Stored items from a collection

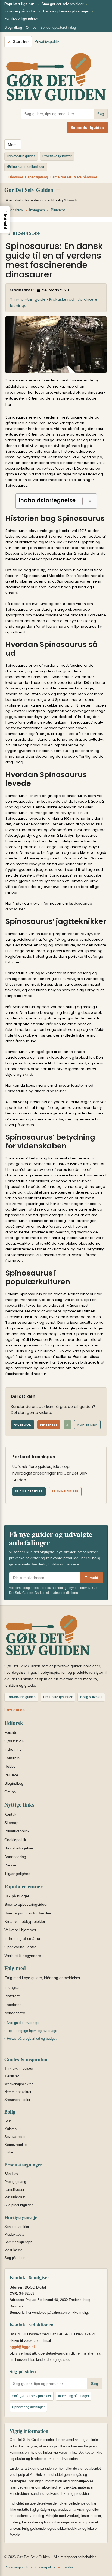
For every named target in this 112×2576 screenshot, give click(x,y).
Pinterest (58, 210)
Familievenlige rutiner (21, 19)
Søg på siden (14, 2258)
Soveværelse (14, 2137)
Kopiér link (87, 1425)
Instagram (37, 210)
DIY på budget (16, 1896)
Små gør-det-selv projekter (62, 4)
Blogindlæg (13, 27)
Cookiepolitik (15, 1840)
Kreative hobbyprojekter (24, 1921)
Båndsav (15, 177)
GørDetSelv (14, 1741)
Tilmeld (91, 1577)
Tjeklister (11, 2076)
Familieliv (12, 1758)
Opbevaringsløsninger (28, 2407)
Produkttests (14, 2234)
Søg (100, 114)
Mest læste (13, 2250)
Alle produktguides (18, 2205)
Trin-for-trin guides (18, 2068)
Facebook (22, 1425)
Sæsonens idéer (17, 2100)
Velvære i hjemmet (20, 1930)
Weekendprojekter (18, 2084)
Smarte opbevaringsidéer (26, 1904)
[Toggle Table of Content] (84, 501)
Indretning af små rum (23, 1938)
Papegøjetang (36, 177)
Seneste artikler (16, 2227)
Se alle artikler (29, 1491)
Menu (13, 144)
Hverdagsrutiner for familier (27, 1913)
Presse (10, 1865)
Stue (8, 2121)
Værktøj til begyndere (22, 1955)
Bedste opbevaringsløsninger (66, 11)
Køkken (10, 2129)
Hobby (9, 1766)
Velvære (11, 1775)
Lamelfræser (60, 177)
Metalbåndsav (85, 177)
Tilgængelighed (17, 1873)
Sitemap (11, 1822)
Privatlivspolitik (47, 41)
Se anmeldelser (65, 1491)
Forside (10, 1732)
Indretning (13, 1749)
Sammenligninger (18, 2242)
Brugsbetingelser (18, 1848)
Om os (31, 27)
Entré (8, 2152)
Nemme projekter (17, 2092)
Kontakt (10, 1814)
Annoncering (15, 1857)
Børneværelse (15, 2145)
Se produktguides (87, 127)
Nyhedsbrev (13, 210)
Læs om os (14, 1710)
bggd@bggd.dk (23, 2347)
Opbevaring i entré (20, 1947)
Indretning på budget (20, 11)
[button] (5, 219)
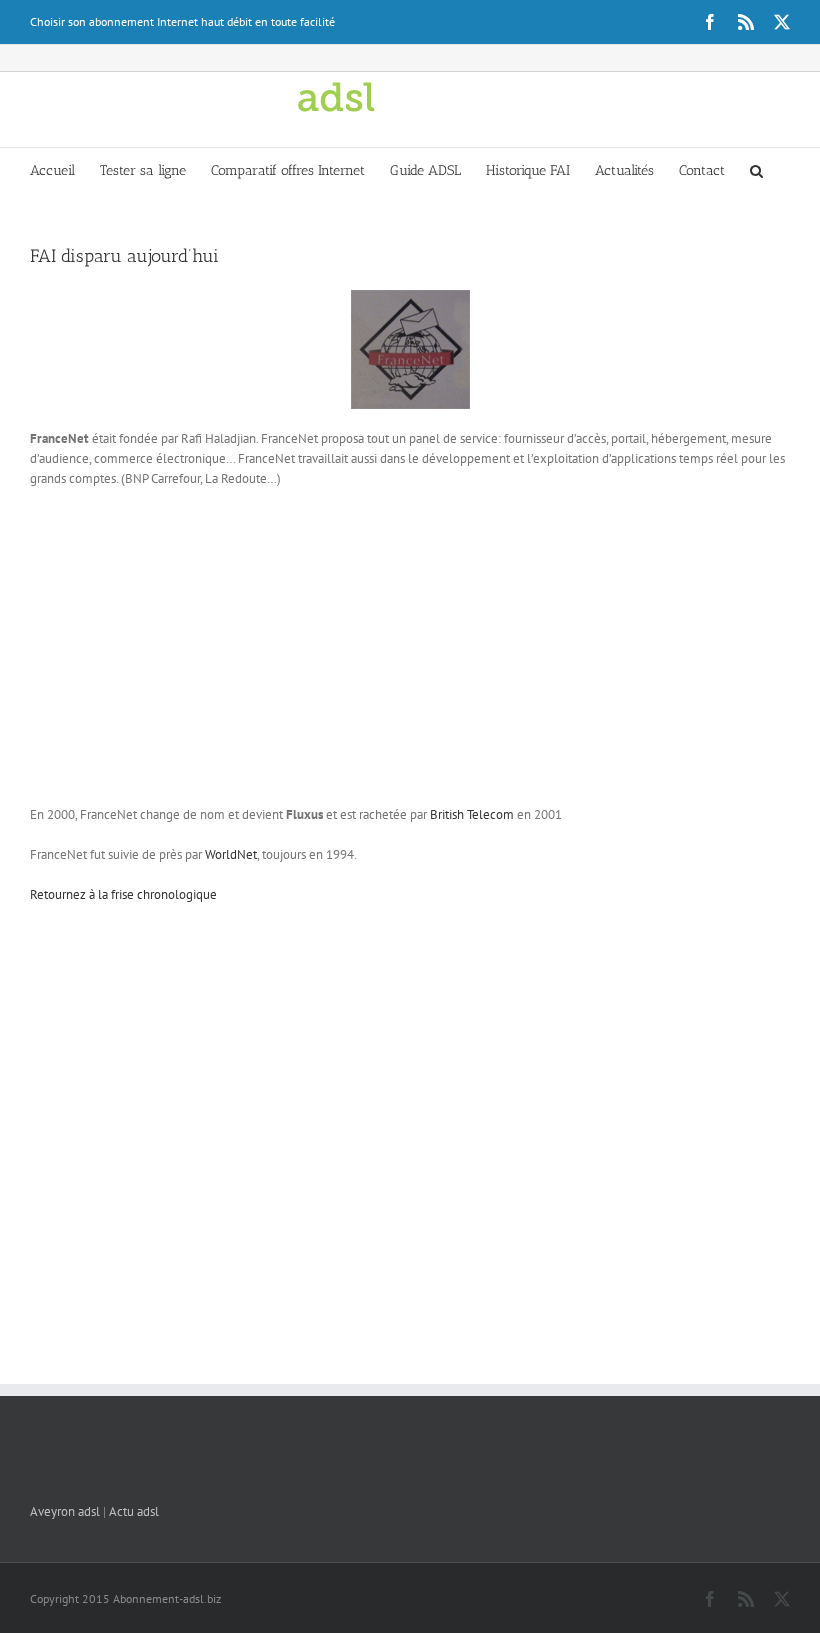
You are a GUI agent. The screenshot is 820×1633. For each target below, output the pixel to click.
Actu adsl (134, 1511)
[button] (756, 169)
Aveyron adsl (65, 1511)
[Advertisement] (410, 649)
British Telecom (472, 814)
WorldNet (231, 854)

» **The problem**
A verbatim copy of the records above, without pictures, is required.

» **Output for this task**
For every named target in this 112×2576 screenshot, give click(x,y).
Pinterest (58, 210)
Familievenlige rutiner (21, 19)
Søg på siden (14, 2258)
Soveværelse (14, 2137)
Kopiér link (87, 1425)
Instagram (37, 210)
DIY på budget (16, 1896)
Små gør-det-selv projekter (62, 4)
Blogindlæg (13, 27)
Cookiepolitik (15, 1840)
Kreative hobbyprojekter (24, 1921)
Båndsav (15, 177)
GørDetSelv (14, 1741)
Tilmeld (91, 1577)
Tjeklister (11, 2076)
Familieliv (12, 1758)
Opbevaringsløsninger (28, 2407)
Produkttests (14, 2234)
Søg (100, 114)
Mest læste (13, 2250)
Alle produktguides (18, 2205)
Trin-for-trin guides (18, 2068)
Facebook (22, 1425)
Sæsonens idéer (17, 2100)
Velvære i hjemmet (20, 1930)
Weekendprojekter (18, 2084)
Smarte opbevaringsidéer (26, 1904)
[Toggle Table of Content] (84, 501)
Indretning af små rum (23, 1938)
Papegøjetang (36, 177)
Seneste artikler (16, 2227)
Se alle artikler (29, 1491)
Menu (13, 144)
Hverdagsrutiner for familier (27, 1913)
Presse (10, 1865)
Stue (8, 2121)
Værktøj til begyndere (22, 1955)
Bedste opbevaringsløsninger (66, 11)
Køkken (10, 2129)
Hobby (9, 1766)
Velvære (11, 1775)
Lamelfræser (60, 177)
Metalbåndsav (85, 177)
Tilgængelighed (17, 1873)
Sitemap (11, 1822)
Privatlivspolitik (47, 41)
Se anmeldelser (65, 1491)
Forside (10, 1732)
Indretning (13, 1749)
Sammenligninger (18, 2242)
Brugsbetingelser (18, 1848)
Om os (31, 27)
Entré (8, 2152)
Nemme projekter (17, 2092)
Kontakt (10, 1814)
Annoncering (15, 1857)
Børneværelse (15, 2145)
Se produktguides (87, 127)
Nyhedsbrev (13, 210)
Læs om os (14, 1710)
bggd@bggd.dk (23, 2347)
Opbevaring i entré (20, 1947)
Indretning på budget (20, 11)
[button] (5, 219)
You are a GUI agent. The screenshot is 820×1633. For each target below, output the pixel to click.
Actu adsl (134, 1511)
[button] (756, 169)
Aveyron adsl (65, 1511)
[Advertisement] (410, 649)
British Telecom (472, 814)
WorldNet (231, 854)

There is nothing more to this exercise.